The effects of wildfires are numerous and wide-ranging. They can have significant impacts on the economy, environment, heritage and social fabric of rural areas.
On the economy
Economic costs range from direct costs associated with fire fighting, to loss of income from the land following wildfire incidents and damage to property. Landscape-scale damage and loss of specific infrastructure can also impinge on tourism, with a consequence to local businesses and communities. Restoring damaged habitats is also becoming an important component of post-wildfire recovery in sensitive environments, which is typically a very costly and time-consuming process.
On the environment
Apart from the obvious effects of wildfires on upland biodiversity and habitats, they also have a direct impact on benefits that people receive from the environment, including:
- Provision of food, water and fibre
- Regulation of floods, drought, land degradation and disease
- Soil formation and nutrient cycling
- Cultural services and recreational benefits
- Carbon sequestration and storage
Wildfires directly impact on upland ecosystem services through damage caused to the vegetation, peat and soils, which results in loss of valuable habitat and associated wildlife alongside carbon release. Exposed soil and peat is at increased risk to wind and water erosion, with water run-off from uplands potentially resulting in downstream flooding, sedimentation of water courses and discolouration of drinking water.
On local heritage
Wildfire can cause serious damage to historic environment features. Archaeological remains are often protected by soil and vegetation cover and so the loss of this cover can have severe implications for features. The damage can occur both during a wildfire and due to the erosion caused when sites are exposed.
On local communities
Wildfires create safety issues for those who live and work in isolated areas, as well as endangering people who use and enjoy the countryside. They are also a very real threat to the health and safety of the emergency services.

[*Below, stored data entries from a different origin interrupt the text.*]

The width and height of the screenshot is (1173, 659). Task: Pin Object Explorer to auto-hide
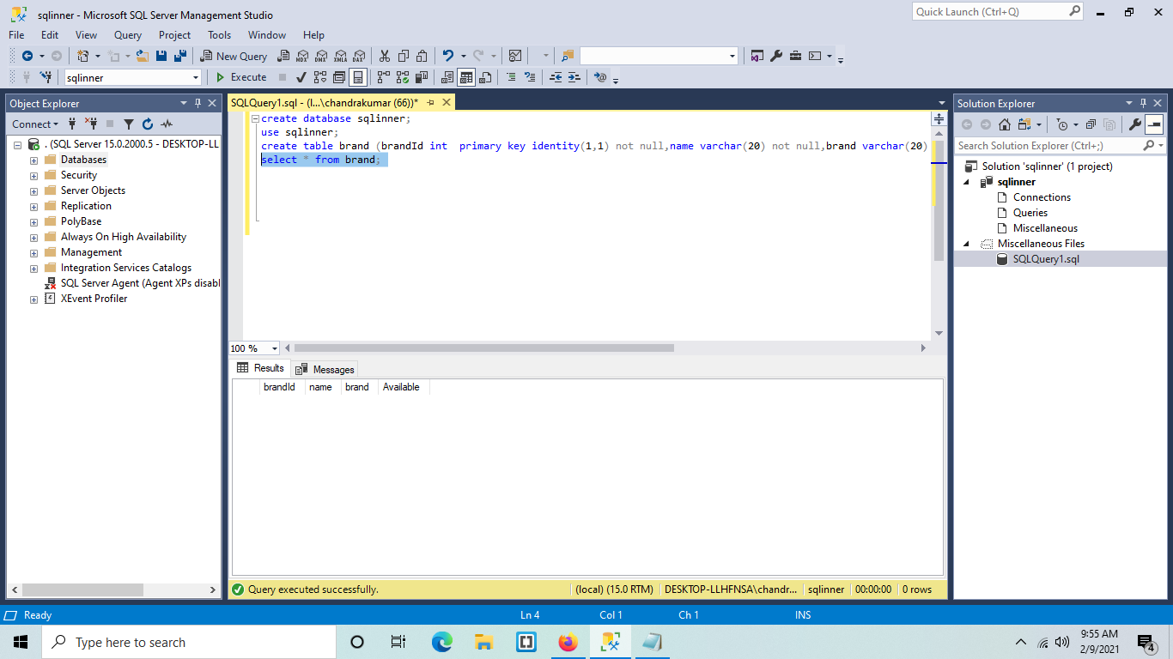pos(198,103)
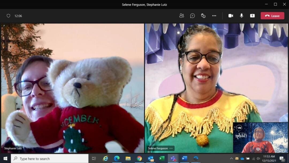Open the Windows notification center

(x=282, y=159)
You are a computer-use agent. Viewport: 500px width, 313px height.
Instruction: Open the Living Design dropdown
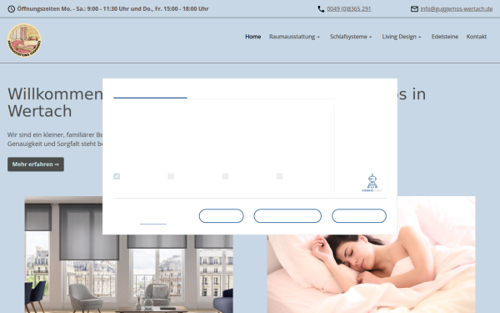[402, 37]
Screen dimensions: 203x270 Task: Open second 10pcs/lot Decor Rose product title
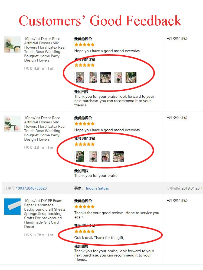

Most fire-fighters in rural areas are ‘retained’. This means that they are part-time and can be called away from their normal work to attend to fires. This can disrupt local businesses.
Wildfire also has the potential to affect the lives of people well outside the immediate area of any incident. Smoke can travel many miles on prevailing winds, affecting air quality and visibility in areas far away. This can have public health implications, especially for people with respiratory problems, as well as causing disruption to traffic.